== EXERCISE ==
Starting at the line that contains "Given: Select the School Life menu item", write out every line through the end of the records exactly as it stands, and leave out all pictures.

== GIVEN DATA ==
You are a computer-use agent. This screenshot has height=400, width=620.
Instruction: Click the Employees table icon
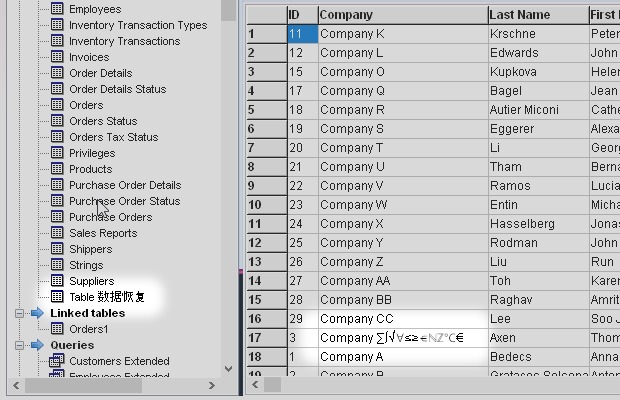(57, 9)
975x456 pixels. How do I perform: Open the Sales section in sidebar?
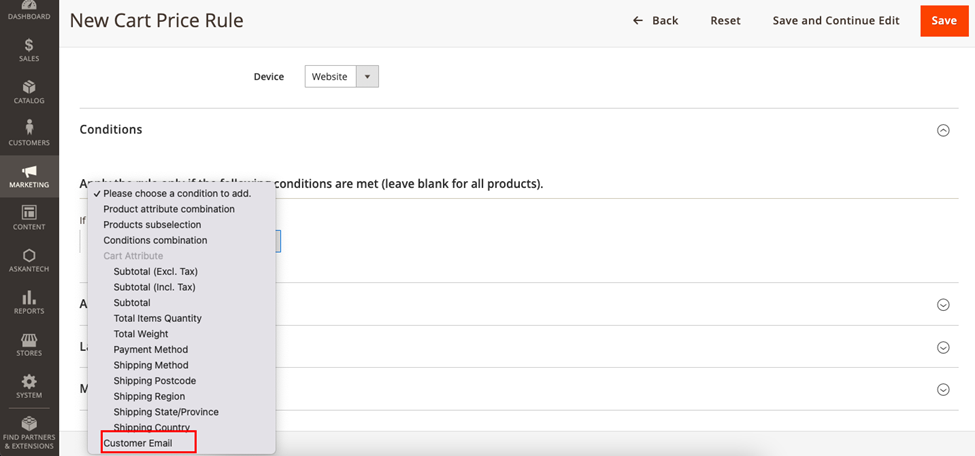[x=29, y=50]
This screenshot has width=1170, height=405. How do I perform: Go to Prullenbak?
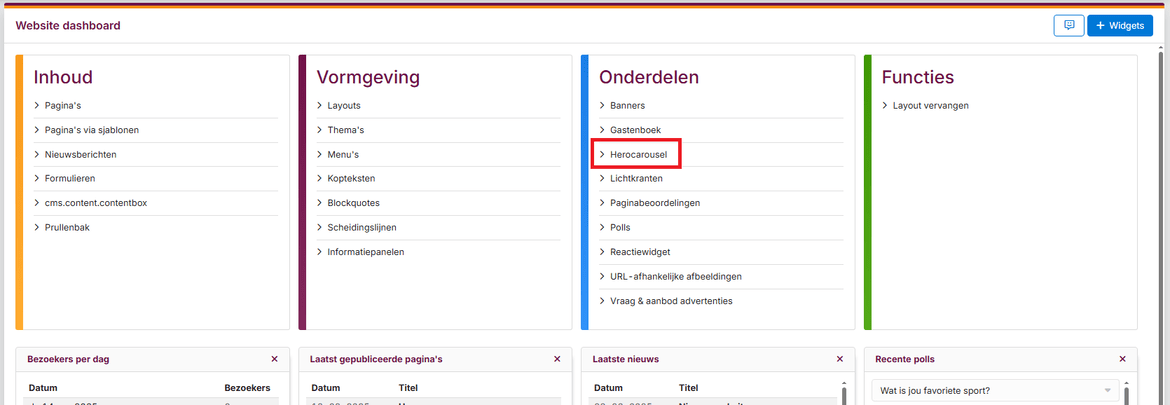(67, 228)

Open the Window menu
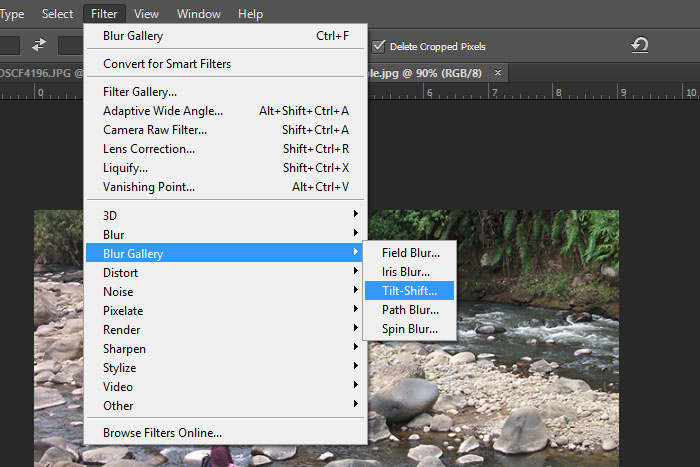pos(199,14)
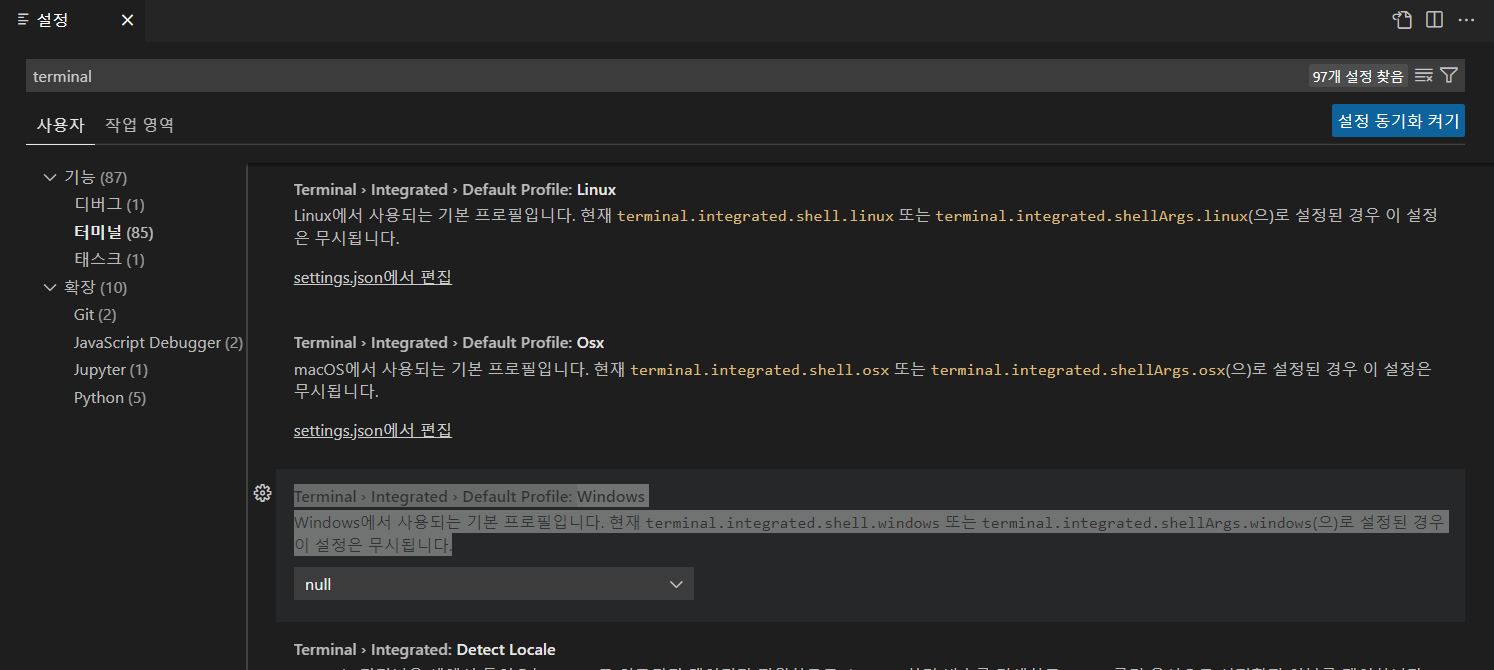Click the gear icon beside Default Profile: Windows
Image resolution: width=1494 pixels, height=670 pixels.
(x=263, y=492)
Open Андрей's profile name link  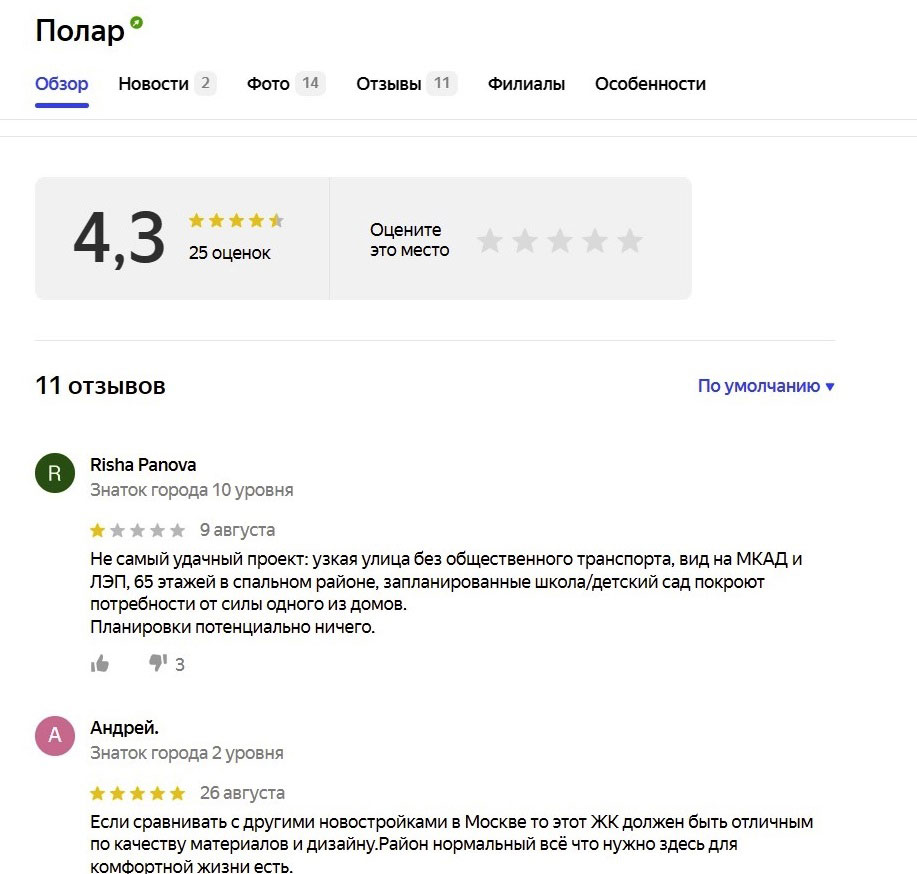pyautogui.click(x=124, y=728)
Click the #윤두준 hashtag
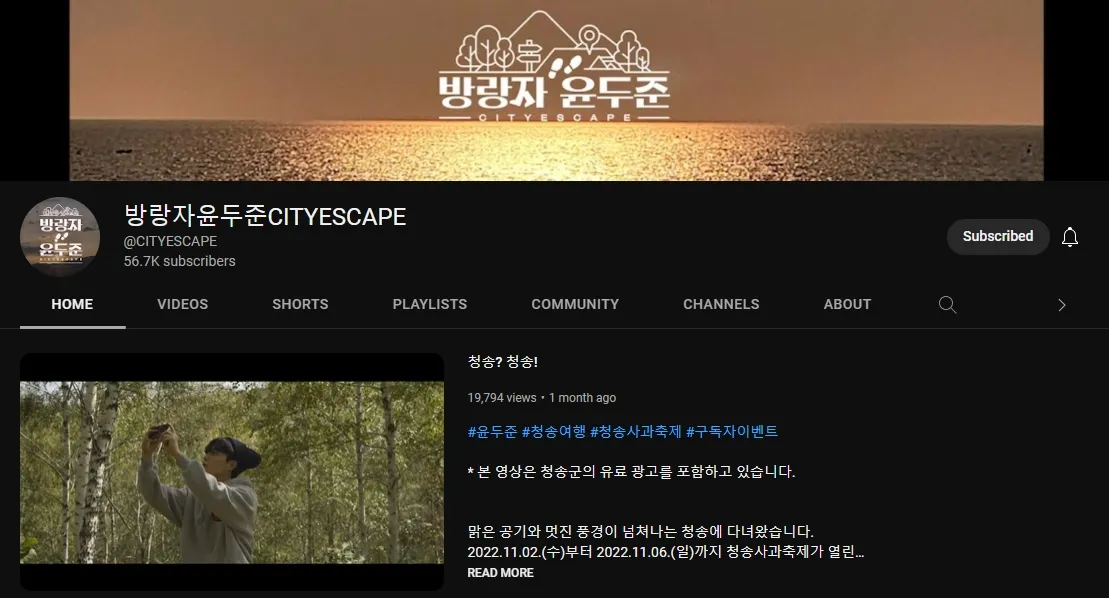Screen dimensions: 1109x598 [492, 432]
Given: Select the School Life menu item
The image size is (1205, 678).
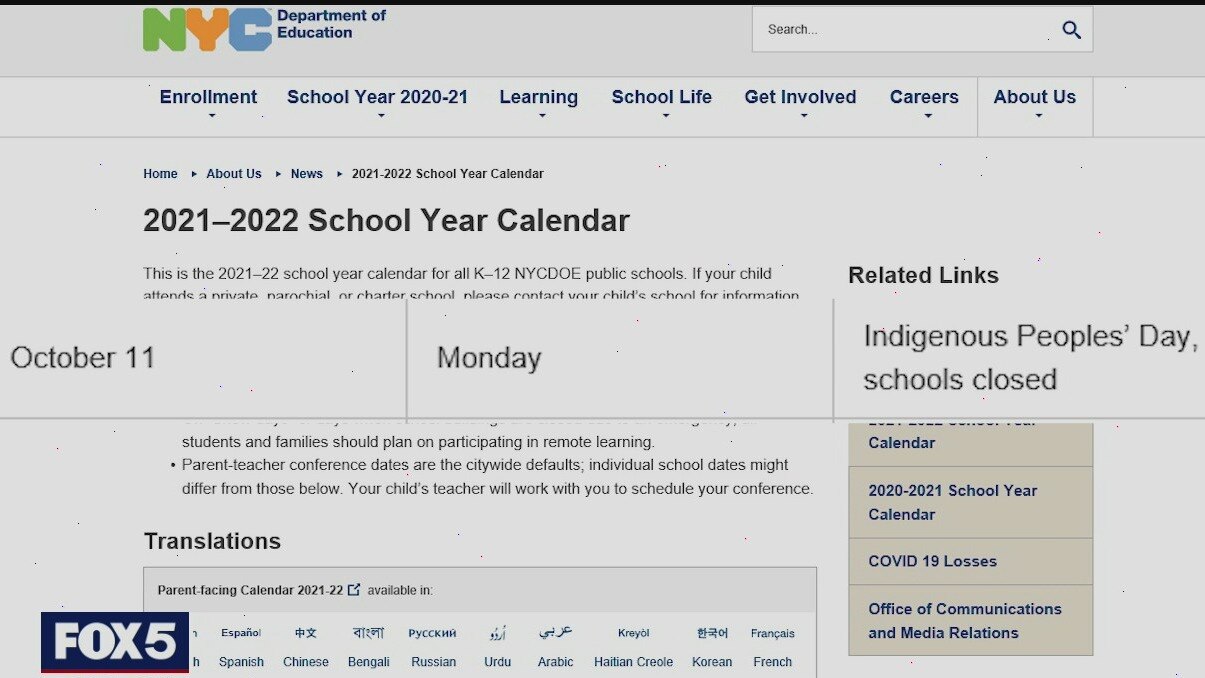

== ANSWER TO THE EXERCISE ==
Given: Select the School Life menu item
The image size is (1205, 678).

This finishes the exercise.